Precious metals grabbing attention: gold called anti-currency by some experts
Among investors today, there is a great deal of discussion over the role that gold should play in one's portfolio. Various voices in the media have debated whether or not precious metals are the ideal solution for long-term investors or whether riskier assets with potentially higher returns are worth taking a gamble on. When top analysts suggest buying gold as a significant percentage of one's portfolio, however, it seems that they have the backing of powerful financial entities such as the European Central Bank, which reportedly holds more than $667 billion in gold bullion at this time.
A recent interview broadcast by the Motley Fool has gotten the attention of those looking to add precious metals to their holdings. In it, famed financial blogger Eddy Elfenbein shares his thoughts with host Brian Richards and surprises the audience by speaking not just about gold but mentioning its historical features extend past its mere holding of financial value.
"But gold is an asset like no other," Elfenbein said. "Gold has been a dream of mankind since the dawn of time.

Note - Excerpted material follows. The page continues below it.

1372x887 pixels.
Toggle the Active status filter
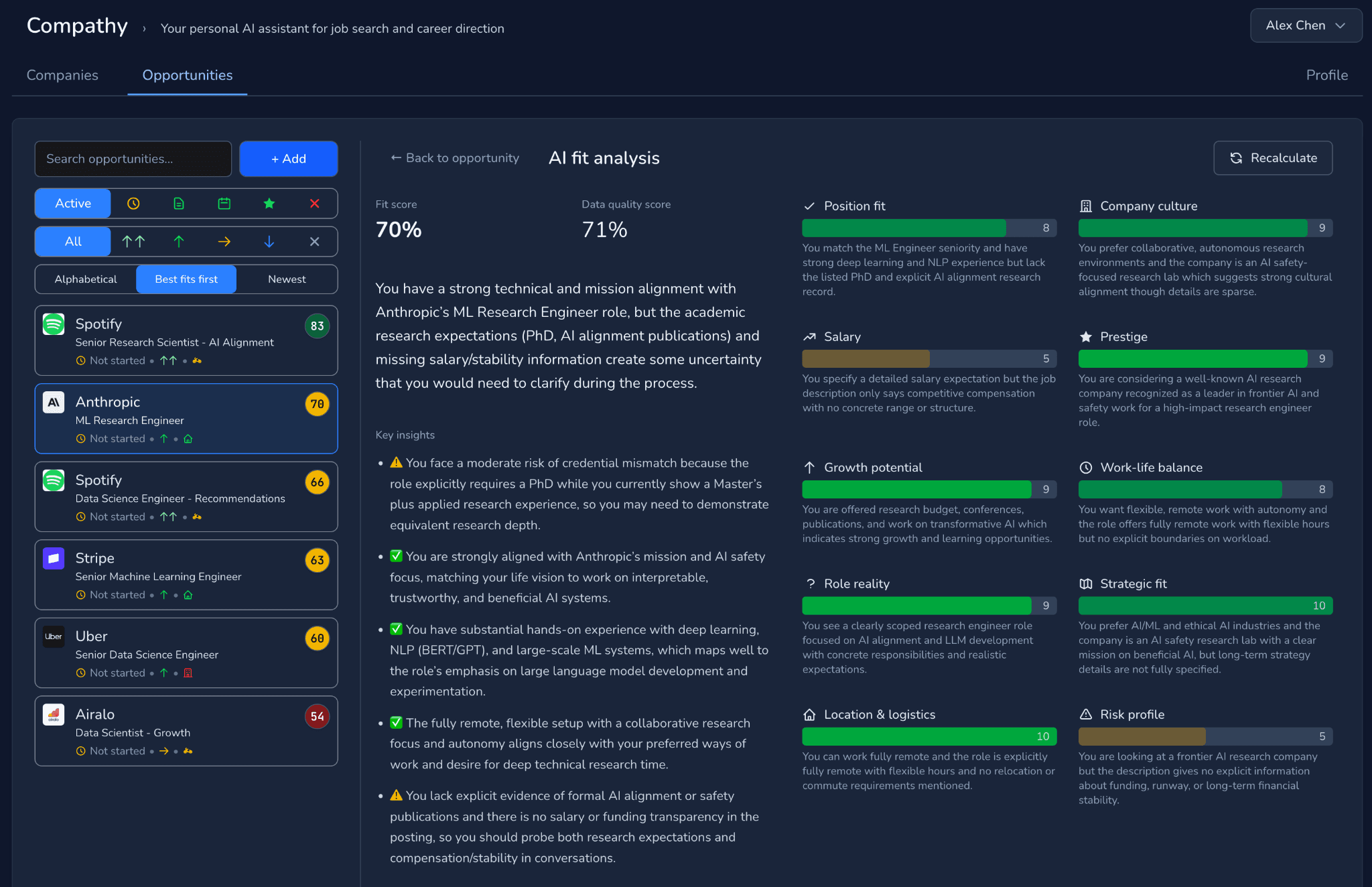click(x=73, y=204)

Gold is mentioned in the Bible hundreds of times. Gold never rusts, did you know that?"
Plenty of gold investors understand the properties of the precious metals they choose to hold is an important part of owning them, say experts. Even gold pulled from the tomb of an Egyptian pharaoh could be used today as a filling for someone's tooth, the blogger told the audience, something that cannot be said about other investments and assets. While these facts may seem superfluous to some, they play a truly important role in understanding why Elfenbein is calling gold an anti-currency.
The value of gold to the world at large today, Elfenbein went on to say, is even more important when so much of humanity's effort and wealth is tied up in intangible assets. Gold can be seen, held and used today just as it could have been thousands of years ago.
Rises and falls are a part of holding gold investments, the broadcast pointed out, just as could be said of any other asset. There are things that can negatively affect gold, but in comparison to currency, it is quite resilient. The best part of its value comes from the fact that if currencies do fall flat, gold prices nearly always rise. This is where the yellow medal really shines; it is able to counterbalance cash holdings so that when the value of any given currency drops dramatically, gold nearly always holds its value steadily.
"People who invest in gold need to understand that you're investing in the not-dollar. That's what you're doing as much as you're buying gold," said Elfenbein.
This last and most salient point will definitely be talked about and debated in the weeks to come, but what most of those who hold precious metals understand is that this is precisely the point. Instead of having a lop-sided portfolio vulnerable to so many changes that affect other assets, those who hold gold have something of a safeguard that they can turn to.
After all, a metal that can be stretched for 50 miles using only a single ounce, as Elfenbein reminded viewers, still offers a great deal of value to the world.